Soweit schön und gut, aber wie könnt ihr eure eigene Website oder App mit einer solchen facettierten Navigation oder Suche ausstatten? In diesem Zusammenhang liefert die Suchmaschine Elasticsearch eine auf der Programmbibliothek Lucene basierende moderne Lösung. Mit der richtigen Abfrage gefüttert, gibt Elasticsearch alles in einer Antwort zurück, was für eine Darstellung der Facetten benötigt wird. In den folgenden Abschnitten zeige ich euch, auf was es im Einzelnen ankommt.

Elasticsearch füttern

Um eine entsprechende Suche auszuführen, müsst ihr einige Dinge im Vorfeld definieren: Zunächst geht es darum, die Datenstruktur zu kennen, möglichst valide Testdaten vorliegen zu haben und einen Weg zu definieren, wie die Daten in Elasticsearch importiert und verwendet werden können. Erst wenn ihr verstanden habt, wie Elasticsearch-Daten gehandhabt werden, solltet ihr ein individuelles Mapping entwerfen und den Suchindex anlegen.

Für Aktionen rund um die Datenhaltung – etwa bei der Indexierung, Aktualisierung, Reindexierung oder beim Löschen - bietet Elasticsearch eine gut dokumentierte REST API mit einer Reihe von Aufrufen für die einzelnen Aktionen. Diese könnt ihr recht einfach in eure Applikationen einbinden, um sie dann – beispielsweise in Batchjobs oder via Eventstreaming/EventListening – anzusprechen. Abhängig von den eingesetzten Frameworks, Libraries oder der verwendeten Bestandssoftware solltet ihr allerdings nach bereits vorhandenen Lösungen suchen. Der Aufwand, um Prozesse „failsave“ zu machen, ist in der Regel enorm groß.
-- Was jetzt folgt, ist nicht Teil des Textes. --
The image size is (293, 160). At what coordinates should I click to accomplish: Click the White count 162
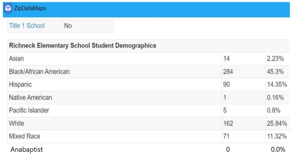228,123
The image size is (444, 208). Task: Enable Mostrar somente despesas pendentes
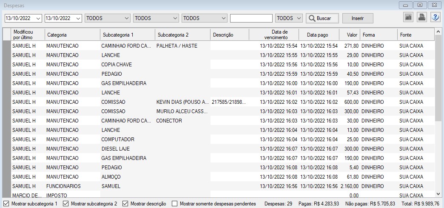click(174, 204)
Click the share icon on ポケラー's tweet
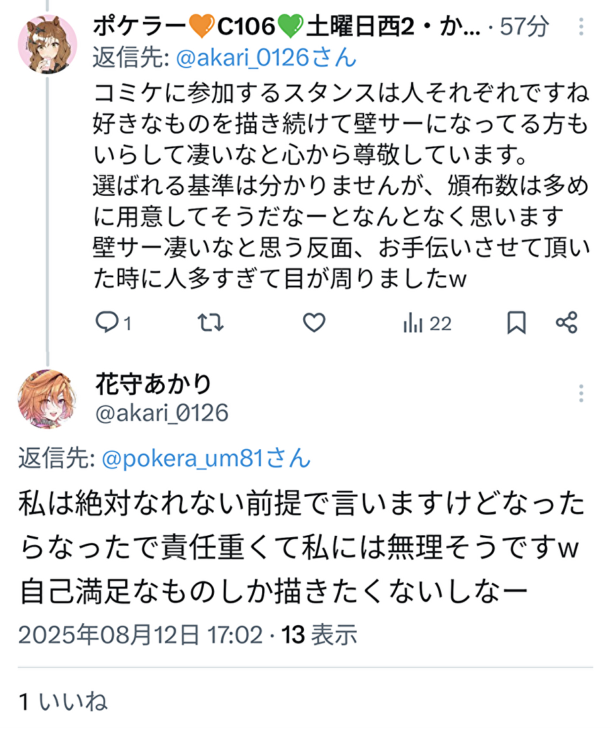The width and height of the screenshot is (611, 729). pos(567,323)
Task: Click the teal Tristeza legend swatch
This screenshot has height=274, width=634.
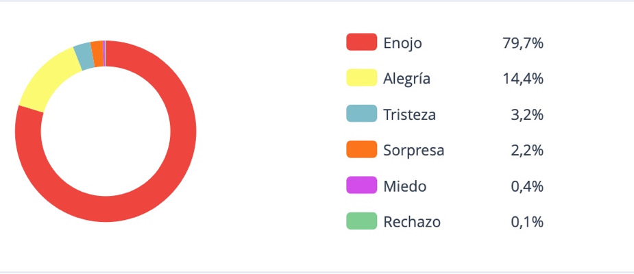Action: coord(361,114)
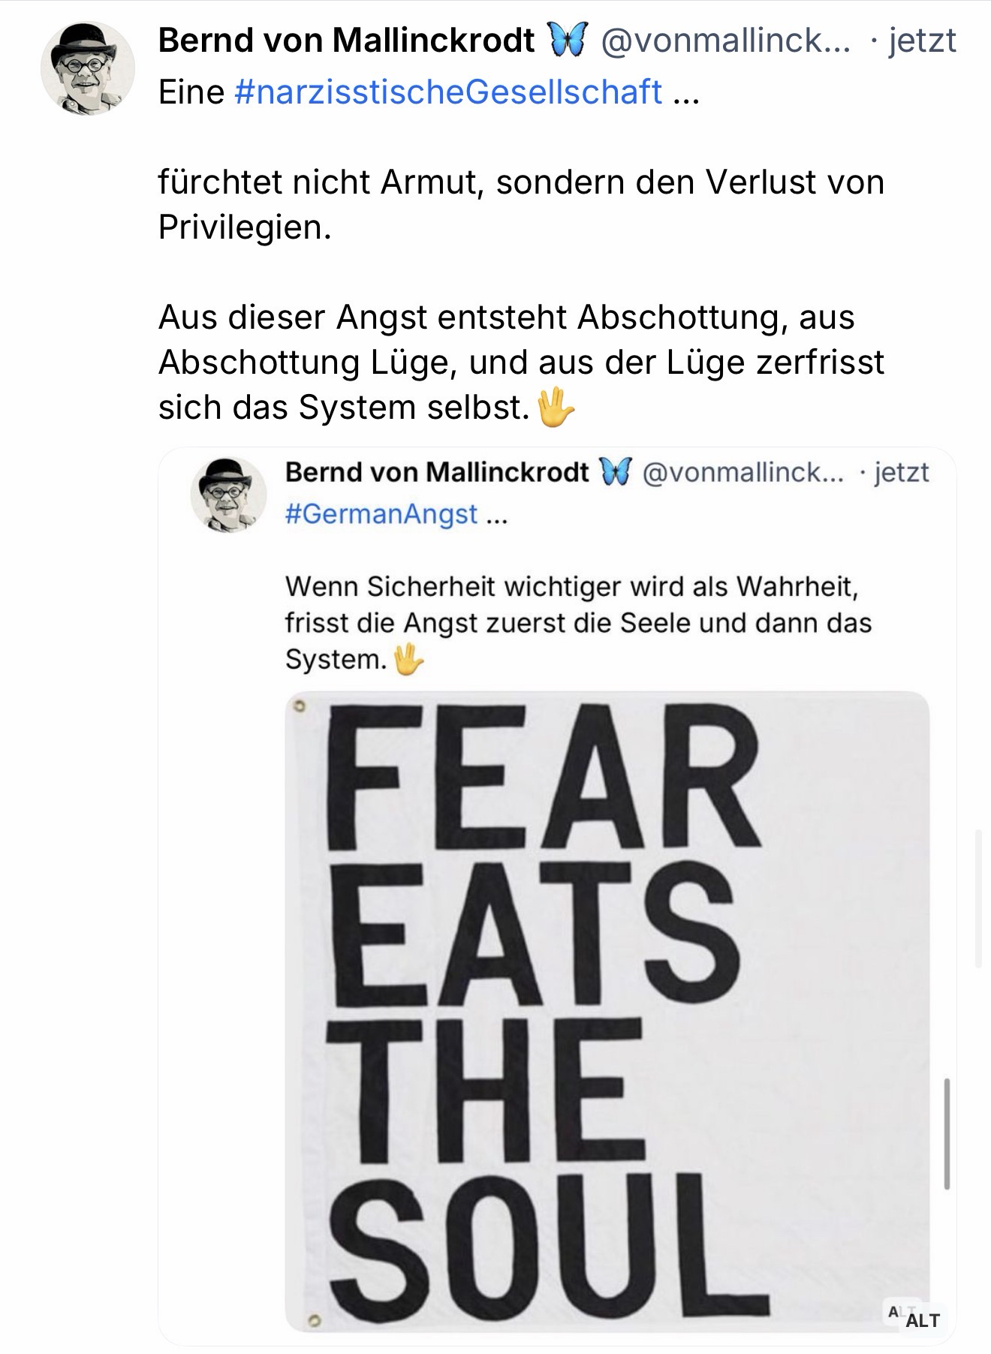991x1354 pixels.
Task: Click the butterfly icon in top post header
Action: coord(566,40)
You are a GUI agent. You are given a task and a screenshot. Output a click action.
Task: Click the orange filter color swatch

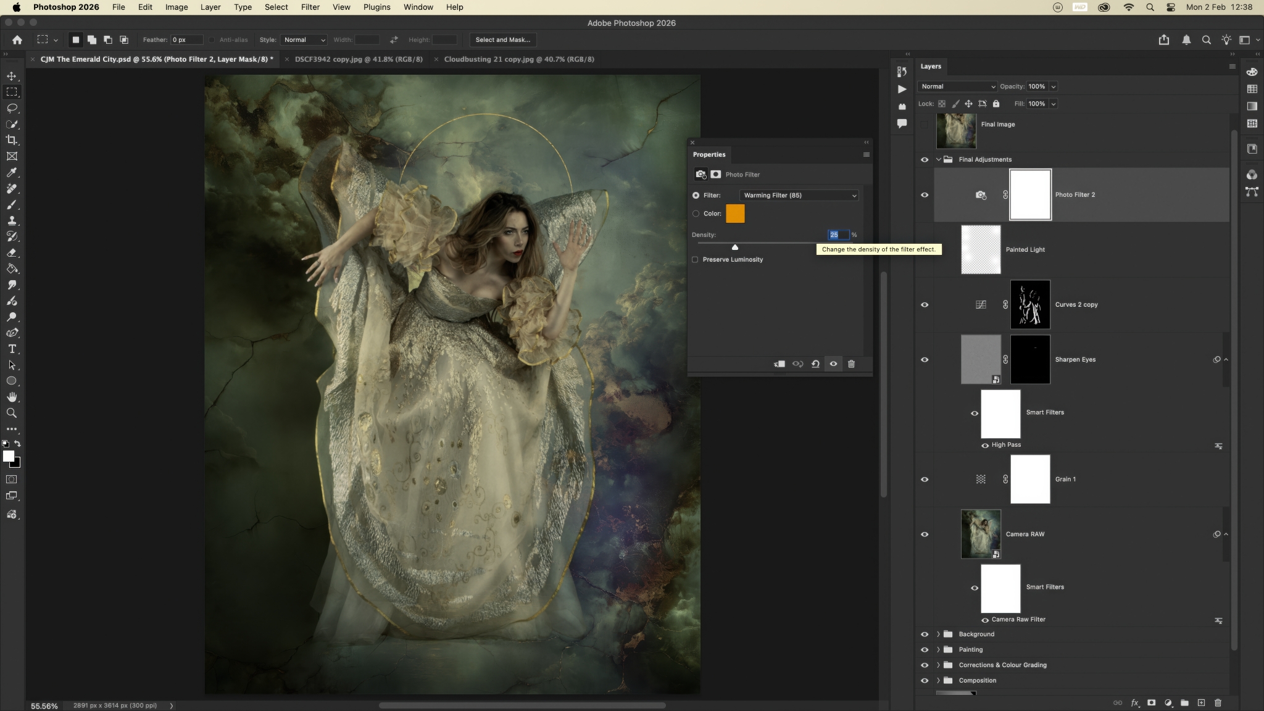coord(735,214)
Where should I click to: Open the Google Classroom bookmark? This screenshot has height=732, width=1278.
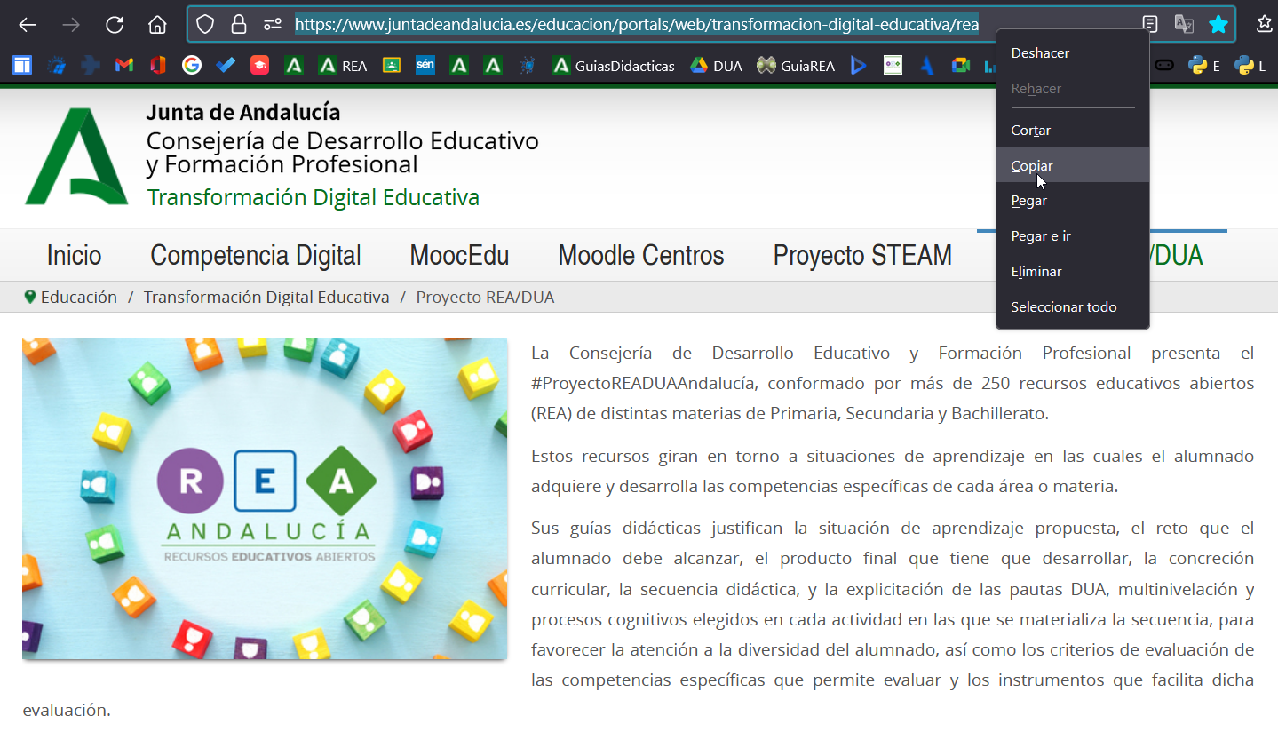click(391, 64)
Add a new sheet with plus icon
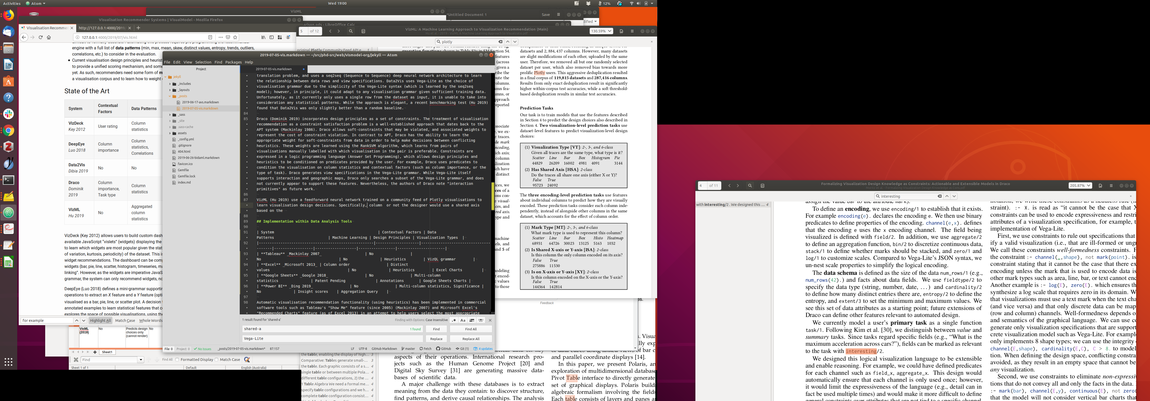 point(95,352)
Der folgende Aufruf zeigt euch, wie mittels POST Request ein Artikel indexiert werden kann:

	
		curl POST /{indexName}/{dokumentTyp}/{datensatzID}
{
„titel“: „Schöner Winterpullover aus Wolle“,
„groesse“: „L“,
„farbe“: „rot“,
„kategorie“: „Pullover“
}

Vielleicht ein Hinweis an dieser Stelle: Beim Anlegen von Datensätzen in Elasticsearch sollte die „Datensatz-ID“ immer eine Referenz zu euren zu indexierenden Einträgen haben. Auf diese Weise könnt ihr auch im Nachhinein entsprechende Updates oder Deletes der einzelnen Daten vornehmen.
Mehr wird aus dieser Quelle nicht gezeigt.